**Page**.
Another assert ! isStatic?

I will continue tomorrow.
(In reply to comment #21)
> What is the problem with using _aligned_malloc?

On Windows _aligned_malloc(size, alignment) is implemented via malloc(size + alignment + sizeof(void *)). Thus _aligned_malloc(alignment, alignment) would waste more than twice the memory.
Does it really? IT uses a bit extra virtual memory, but that's basically free. Only the pages we actually use get mapped, which is exactly the aligned part of that allocated block.
(In reply to comment #23)
> Does it really? 

Well, somebody having MSVC installed should look at \Program Files\Microsoft Visual Studio 8\VC\crt\src\align.c but my googling shows that is still the case.
What I meant is "does it really waste memory?". I think malloc(size + alignment + sizeof(void *)) is a reasonable way to implement this from a physical memory consumption perspective.
Attached patch v5 (obsolete) — Splinter Review
Attachment #435955 - Attachment is obsolete: true
Attachment #436205 - Flags: review?
Attachment #435955 - Flags: review?(anygregor)
Attachment #435955 - Flags: review?
Attachment #436205 - Flags: review?(gal)
Attachment #436205 - Flags: review?(anygregor)
Attachment #436205 - Flags: review?
(In reply to comment #25)
> What I meant is "does it really waste memory?". I think malloc(size + alignment
> + sizeof(void *)) is a reasonable way to implement this from a physical memory
> consumption perspective.

It depends on the values of size and alignment. What are they here?

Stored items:
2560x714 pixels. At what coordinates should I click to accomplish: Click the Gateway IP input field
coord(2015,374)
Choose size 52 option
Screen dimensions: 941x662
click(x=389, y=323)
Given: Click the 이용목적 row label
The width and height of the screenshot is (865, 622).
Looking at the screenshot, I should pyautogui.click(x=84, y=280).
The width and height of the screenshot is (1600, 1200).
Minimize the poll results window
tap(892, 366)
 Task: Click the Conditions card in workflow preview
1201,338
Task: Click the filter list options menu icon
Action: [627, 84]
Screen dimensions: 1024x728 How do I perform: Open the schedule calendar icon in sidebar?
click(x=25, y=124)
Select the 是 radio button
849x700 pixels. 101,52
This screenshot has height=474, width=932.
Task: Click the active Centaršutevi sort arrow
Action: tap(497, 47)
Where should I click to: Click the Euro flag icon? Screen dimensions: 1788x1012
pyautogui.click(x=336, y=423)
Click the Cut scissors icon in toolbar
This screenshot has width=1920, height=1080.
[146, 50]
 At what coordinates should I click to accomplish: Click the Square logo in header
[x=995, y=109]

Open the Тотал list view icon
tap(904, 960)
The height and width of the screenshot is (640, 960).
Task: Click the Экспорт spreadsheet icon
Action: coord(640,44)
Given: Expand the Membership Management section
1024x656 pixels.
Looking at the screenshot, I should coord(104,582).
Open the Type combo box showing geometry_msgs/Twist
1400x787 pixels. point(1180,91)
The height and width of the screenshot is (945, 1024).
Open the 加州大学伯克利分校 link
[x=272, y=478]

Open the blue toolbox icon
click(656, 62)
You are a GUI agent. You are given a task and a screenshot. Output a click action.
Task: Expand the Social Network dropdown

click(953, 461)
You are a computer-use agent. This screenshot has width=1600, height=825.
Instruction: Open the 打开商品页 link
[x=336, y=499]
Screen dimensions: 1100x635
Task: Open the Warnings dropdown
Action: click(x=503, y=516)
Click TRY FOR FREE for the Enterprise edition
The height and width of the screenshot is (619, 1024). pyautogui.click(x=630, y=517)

**Instruction 1**. In the _aligned_malloc discussion, how is _aligned_malloc(size, alignment) implemented on Windows?
**Instruction 2**. Please reproduce word for word the part of the _aligned_malloc discussion that opens with the words containing "On Windows _aligned_malloc(size, alignment)" and closes with "memory consumption perspective.".
The listing comes from a source separate from the _aligned_malloc discussion.

**Exercise solution 1**. It is implemented via malloc(size + alignment + sizeof(void *)).

**Exercise solution 2**.
On Windows _aligned_malloc(size, alignment) is implemented via malloc(size + alignment + sizeof(void *)). Thus _aligned_malloc(alignment, alignment) would waste more than twice the memory.
Does it really? IT uses a bit extra virtual memory, but that's basically free. Only the pages we actually use get mapped, which is exactly the aligned part of that allocated block.
(In reply to comment #23)
> Does it really? 

Well, somebody having MSVC installed should look at \Program Files\Microsoft Visual Studio 8\VC\crt\src\align.c but my googling shows that is still the case.
What I meant is "does it really waste memory?". I think malloc(size + alignment + sizeof(void *)) is a reasonable way to implement this from a physical memory consumption perspective.